You can try and start one, after all yolo, lol, rotfl. Or perhaps not ;)

When I asked, I was wondering if it was a known abbreviation from an academic
field I didn't know. I wouldn't use it, e.g. is the correct abbreviation to
use in this instance.

------
geronimogarcia
Man, this bring memories back! This was one of the recurring sources I had
five or six years ago along with Eloquent JavaScript. Everyone doing
JavaScript should read it at least twice.

------
keithwhor
I should point out that:

    
    
      // Set Bar's prototype to a new instance of Foo
      Bar.prototype = new Foo();
      Bar.prototype.foo = 'Hello World';
    

Is an antipattern.
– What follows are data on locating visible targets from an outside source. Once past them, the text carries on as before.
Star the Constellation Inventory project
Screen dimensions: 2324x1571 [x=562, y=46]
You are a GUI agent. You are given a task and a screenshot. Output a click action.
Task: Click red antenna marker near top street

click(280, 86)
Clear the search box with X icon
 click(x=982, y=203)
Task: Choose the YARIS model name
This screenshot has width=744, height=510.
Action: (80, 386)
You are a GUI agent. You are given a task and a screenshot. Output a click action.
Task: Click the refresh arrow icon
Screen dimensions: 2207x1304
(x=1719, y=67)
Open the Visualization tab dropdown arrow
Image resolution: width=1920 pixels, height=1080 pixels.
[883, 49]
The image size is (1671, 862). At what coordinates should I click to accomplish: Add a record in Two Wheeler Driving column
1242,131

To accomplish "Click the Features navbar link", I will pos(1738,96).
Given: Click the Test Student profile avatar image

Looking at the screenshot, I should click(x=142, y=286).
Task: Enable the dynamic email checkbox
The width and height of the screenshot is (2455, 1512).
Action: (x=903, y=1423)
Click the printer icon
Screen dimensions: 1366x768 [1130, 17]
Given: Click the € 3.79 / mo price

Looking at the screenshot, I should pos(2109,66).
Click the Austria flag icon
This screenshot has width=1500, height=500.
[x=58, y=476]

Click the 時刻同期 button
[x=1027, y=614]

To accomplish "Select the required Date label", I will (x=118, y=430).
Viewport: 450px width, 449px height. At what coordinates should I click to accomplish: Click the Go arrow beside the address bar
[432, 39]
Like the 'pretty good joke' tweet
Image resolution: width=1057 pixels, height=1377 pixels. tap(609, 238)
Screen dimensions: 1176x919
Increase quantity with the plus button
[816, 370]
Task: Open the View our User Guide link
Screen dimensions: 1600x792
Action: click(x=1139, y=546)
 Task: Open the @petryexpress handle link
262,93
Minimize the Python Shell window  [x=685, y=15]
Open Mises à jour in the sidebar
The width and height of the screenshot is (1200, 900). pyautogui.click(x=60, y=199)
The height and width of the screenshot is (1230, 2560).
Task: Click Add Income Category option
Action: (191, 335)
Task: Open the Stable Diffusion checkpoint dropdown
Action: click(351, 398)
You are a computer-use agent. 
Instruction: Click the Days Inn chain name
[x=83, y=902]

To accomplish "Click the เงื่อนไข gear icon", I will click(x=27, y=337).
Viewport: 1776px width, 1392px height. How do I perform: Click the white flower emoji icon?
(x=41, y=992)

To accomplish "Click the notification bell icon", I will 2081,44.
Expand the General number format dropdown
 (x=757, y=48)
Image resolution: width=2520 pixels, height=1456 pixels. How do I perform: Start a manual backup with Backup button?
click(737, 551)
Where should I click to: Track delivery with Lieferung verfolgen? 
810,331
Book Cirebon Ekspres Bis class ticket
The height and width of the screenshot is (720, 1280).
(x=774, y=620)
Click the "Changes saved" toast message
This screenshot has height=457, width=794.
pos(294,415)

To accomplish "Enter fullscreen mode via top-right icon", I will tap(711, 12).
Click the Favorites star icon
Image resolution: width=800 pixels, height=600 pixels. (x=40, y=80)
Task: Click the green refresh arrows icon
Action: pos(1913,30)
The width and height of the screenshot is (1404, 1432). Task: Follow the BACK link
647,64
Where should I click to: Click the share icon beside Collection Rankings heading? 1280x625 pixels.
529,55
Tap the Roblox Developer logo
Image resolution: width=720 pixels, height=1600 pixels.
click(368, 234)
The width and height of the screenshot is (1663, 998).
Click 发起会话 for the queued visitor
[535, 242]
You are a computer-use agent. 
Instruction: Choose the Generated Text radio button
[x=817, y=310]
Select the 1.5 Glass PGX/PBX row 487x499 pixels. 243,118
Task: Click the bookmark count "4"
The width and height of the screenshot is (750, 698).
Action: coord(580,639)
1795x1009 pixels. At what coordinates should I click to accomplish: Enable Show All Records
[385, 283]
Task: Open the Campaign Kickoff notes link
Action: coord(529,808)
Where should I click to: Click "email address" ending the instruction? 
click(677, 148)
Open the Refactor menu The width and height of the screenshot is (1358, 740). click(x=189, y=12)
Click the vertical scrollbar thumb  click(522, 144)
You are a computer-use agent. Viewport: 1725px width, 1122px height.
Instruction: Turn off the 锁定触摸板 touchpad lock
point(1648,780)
Use

    
    
      Object.create()
    

to set up your prototype chain, i.e.:

    
    
      Bar.prototype = Object.create(Foo.prototype);
      Bar.prototype.foo = 'Hello World';
    

I understand this information is dated, but it should be updated as the
language evolves and standards change. Surprises me to still see this floating
around. You do not want to invoke your constructor when you set a prototype.
If you want to use the parent constructor's behaviour in the child, it should
be done in your child constructor using Foo.call(this, ...) or Foo.apply(this,
[...]).

Object.create is supported by all modern browsers, and the Object.create
polyfill can be found in Mozilla's documentation:

[https://developer.mozilla.org/en-
US/docs/Web/JavaScript/Refe...](https://developer.mozilla.org/en-
US/docs/Web/JavaScript/Reference/Global_Objects/Object/create)

------
osconfused
On this same subject, an excellent read is JavaScript: the Good Parts.
[http://shop.oreilly.com/product/9780596517748.do](http://shop.oreilly.com/product/9780596517748.do)

------
mckoss
How do they manage to keep the different language translations in sync? Seems
duanting to send a pull request for anything but typos.